■ Problem description: Give back an exact copy of the entries beneath, minus the pictures.

-- -- --

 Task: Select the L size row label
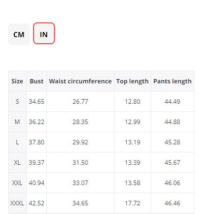17,142

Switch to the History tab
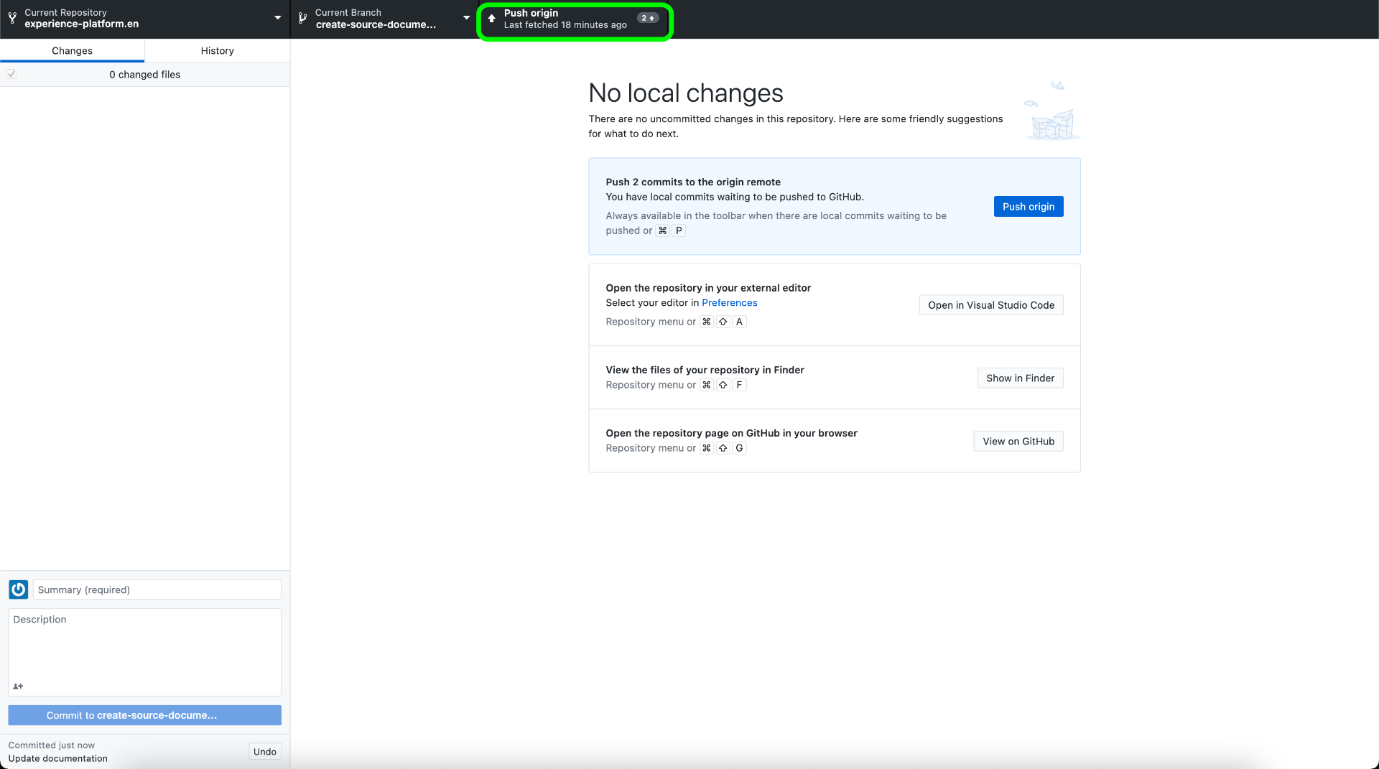point(217,50)
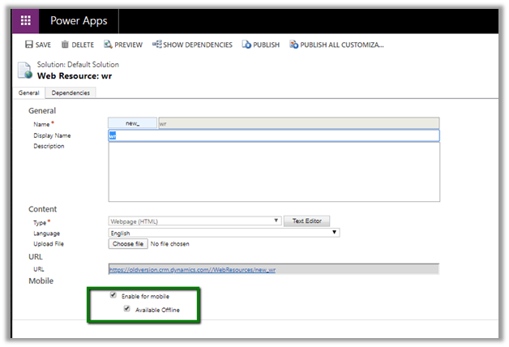Select the General tab
509x347 pixels.
point(29,92)
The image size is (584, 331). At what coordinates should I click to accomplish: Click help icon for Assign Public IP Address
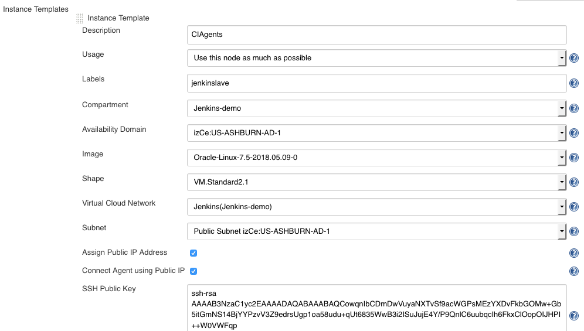pyautogui.click(x=574, y=253)
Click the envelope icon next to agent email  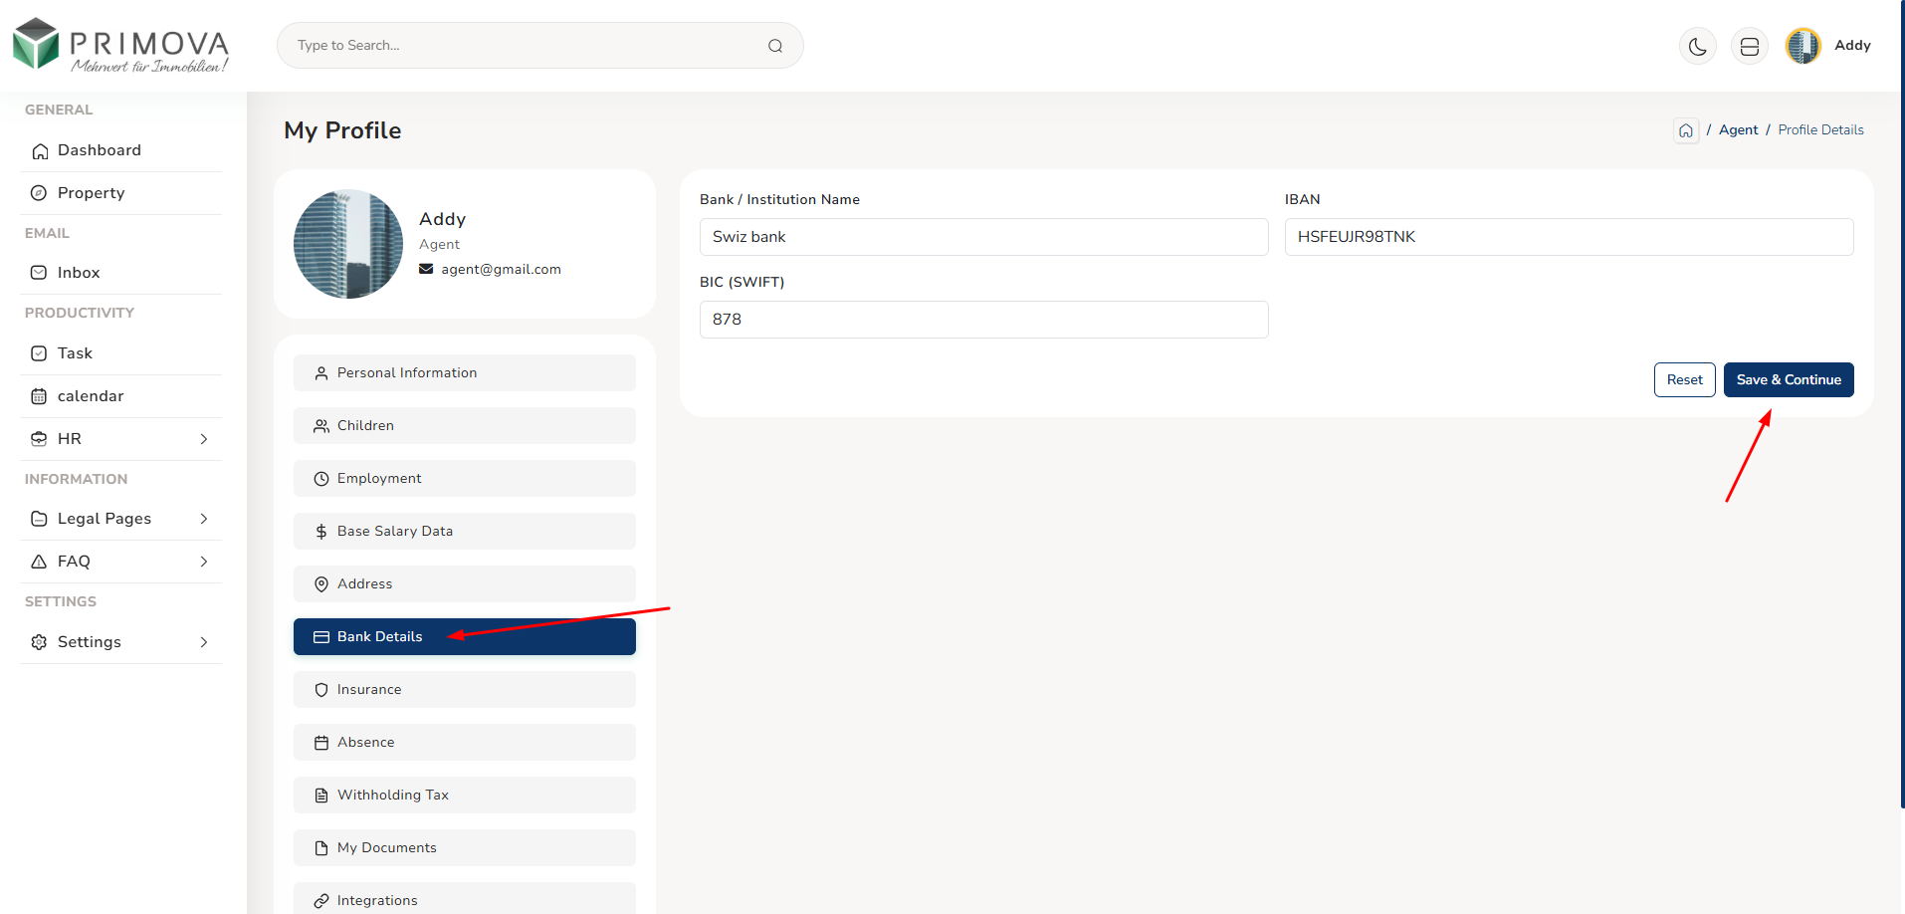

-- -- --

■ Expected output:
 Task: Select the L size row label
17,142

Switch to the History tab
point(217,50)
Select the General tab
509x347 pixels.
point(29,92)
The image size is (584, 331). At what coordinates should I click to accomplish: Click help icon for Assign Public IP Address
pyautogui.click(x=574, y=253)
Click the envelope icon next to agent email  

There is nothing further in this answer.